Peter said:
>This sounds _extremely_ suspicious to me.
Did to me too - I refused to let him post it at first, until I checked it
out.
Bank One, the 4th largest US bank, has started "eMoneyMail" - to compete
with PayPal and X.com, the two existing such services. (X.com is buying
PayPal right now.) I'd never heard of PayPal or X.com, but apparently
they have a working model, and are making enough money to interest the
"big banks" in joining the competition.
The "Internet Fraud" group hasn't listed PayPal or X.com as having any
complaints against them.
The "$10 for joining, $10 for referring" bothered me, since I couldn't
see how they could pay the credit card fees on the transactions, _not_
charge the users a fee, and make any money. I'm still not clear on it
other than interest on the "float" - and eMoneyMail will be charging the
sender $1/transaction. (No word on paying new members.) However, given
the choice of paying $1 vs. getting $10, and as long as it's all done on
a "clean" credit card (I keep one _only_ for online transactions; if that
number gets out, I just cancel that one card) I'm going to give PayPal a
try for accepting futurebasic.org payments.
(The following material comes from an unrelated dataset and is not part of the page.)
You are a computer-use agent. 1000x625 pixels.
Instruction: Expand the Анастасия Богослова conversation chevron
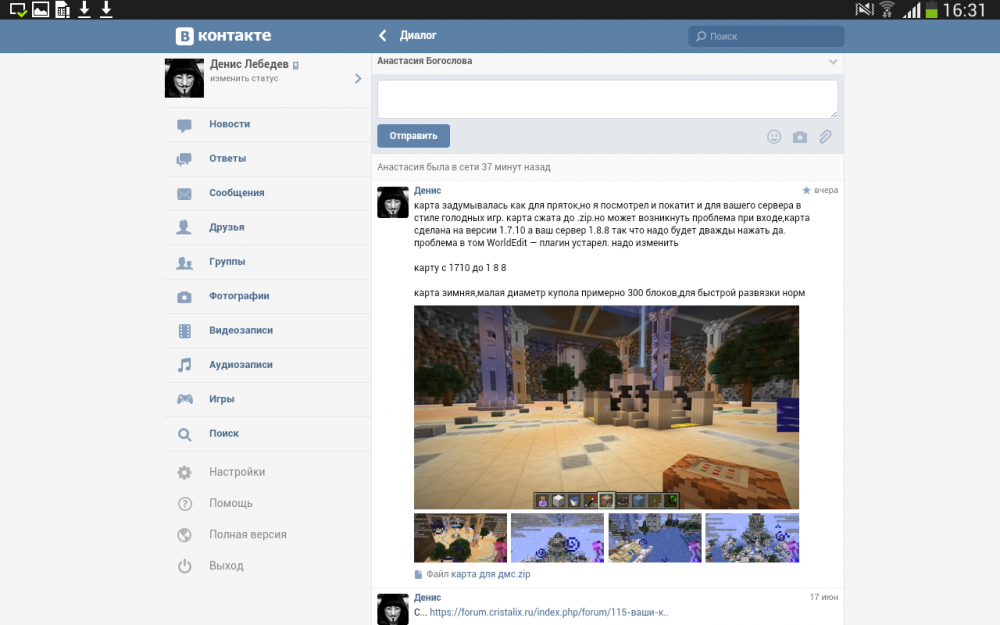(x=833, y=60)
And put the link up on the
site so new members can join PayPal to pay, get $10 of the $20 membership
back, and meanwhile I get an extra $10 from PayPal. (I'm sure the $10 bit
won't last long. It's advertising, not part of their business plan.)
Yes, it's a risk, but as Jay pointed out, if he gets burned, he's in a
lot of company. PayPal & X.com together have already handled a ton of
such transactions. And I don't see the risk as being any greater - and
maybe even less - than giving your credit card number to every vendor you
buy from. This way _only_ PayPal has the number. (Assuming the vendors
accept PayPal of course; that's still a minority so far.) I'm already
disputing one set of charges that appeared on my card. In this case it's
probably just a vendor error, but still, the fewer people I give the
number to, the better I'll feel. Two companies have already had their
entire customer list "cracked" and the numbers stolen.